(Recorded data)
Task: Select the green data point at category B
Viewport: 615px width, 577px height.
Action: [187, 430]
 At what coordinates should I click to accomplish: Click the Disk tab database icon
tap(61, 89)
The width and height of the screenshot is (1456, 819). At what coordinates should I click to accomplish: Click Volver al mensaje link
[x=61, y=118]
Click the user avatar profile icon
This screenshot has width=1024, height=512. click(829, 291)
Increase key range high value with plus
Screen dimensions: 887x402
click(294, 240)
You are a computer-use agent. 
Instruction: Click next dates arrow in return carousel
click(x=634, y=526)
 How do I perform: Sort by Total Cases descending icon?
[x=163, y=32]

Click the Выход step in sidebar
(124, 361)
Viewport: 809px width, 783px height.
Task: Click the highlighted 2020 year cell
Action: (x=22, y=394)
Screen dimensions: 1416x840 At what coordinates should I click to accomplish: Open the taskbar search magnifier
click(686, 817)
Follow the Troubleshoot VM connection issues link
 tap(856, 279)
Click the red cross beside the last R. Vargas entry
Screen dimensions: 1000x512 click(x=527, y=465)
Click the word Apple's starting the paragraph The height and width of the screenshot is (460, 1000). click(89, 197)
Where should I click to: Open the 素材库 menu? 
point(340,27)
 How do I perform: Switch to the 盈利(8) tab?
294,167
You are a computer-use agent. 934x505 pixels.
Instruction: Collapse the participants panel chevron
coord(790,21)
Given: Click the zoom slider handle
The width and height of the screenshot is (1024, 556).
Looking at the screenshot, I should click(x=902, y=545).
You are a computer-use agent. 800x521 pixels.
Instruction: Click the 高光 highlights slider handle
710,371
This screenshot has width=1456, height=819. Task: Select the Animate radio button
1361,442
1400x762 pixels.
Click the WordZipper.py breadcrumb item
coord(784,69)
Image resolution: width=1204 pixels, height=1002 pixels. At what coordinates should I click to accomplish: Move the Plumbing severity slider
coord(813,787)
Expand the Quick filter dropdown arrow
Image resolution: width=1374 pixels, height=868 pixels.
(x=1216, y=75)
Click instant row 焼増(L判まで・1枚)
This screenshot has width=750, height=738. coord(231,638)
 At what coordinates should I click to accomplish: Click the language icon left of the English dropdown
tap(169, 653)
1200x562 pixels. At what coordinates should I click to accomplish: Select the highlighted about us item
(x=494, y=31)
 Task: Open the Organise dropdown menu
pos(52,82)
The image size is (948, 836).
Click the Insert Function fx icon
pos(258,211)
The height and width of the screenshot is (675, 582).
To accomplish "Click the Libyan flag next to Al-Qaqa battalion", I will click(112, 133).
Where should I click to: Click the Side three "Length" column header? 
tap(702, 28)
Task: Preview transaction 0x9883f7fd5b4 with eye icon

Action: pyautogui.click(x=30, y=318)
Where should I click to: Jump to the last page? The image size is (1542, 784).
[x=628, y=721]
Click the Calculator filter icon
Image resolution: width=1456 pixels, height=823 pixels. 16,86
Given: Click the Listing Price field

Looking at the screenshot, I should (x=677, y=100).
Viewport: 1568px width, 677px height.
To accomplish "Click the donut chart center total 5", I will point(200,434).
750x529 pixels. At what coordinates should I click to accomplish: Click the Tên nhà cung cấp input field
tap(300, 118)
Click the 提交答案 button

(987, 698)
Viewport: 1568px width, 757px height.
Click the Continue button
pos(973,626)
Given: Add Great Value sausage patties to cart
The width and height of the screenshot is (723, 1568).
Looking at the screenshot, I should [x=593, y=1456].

| Brief |
Convert the stretch of records from the line containing "Viewport: 1568px width, 757px height." through the end of the records into a two-column CSV with the header columns text and answer, one row per record. Put each field in double quotes and replace any line breaks with spaces.

| Full answer |
text,answer
"Viewport: 1568px width, 757px height. Click the Continue button","pos(973,626)"
"Given: Add Great Value sausage patties to cart The width and height of the screenshot is (723, 1568).","Looking at the screenshot, I should [x=593, y=1456]."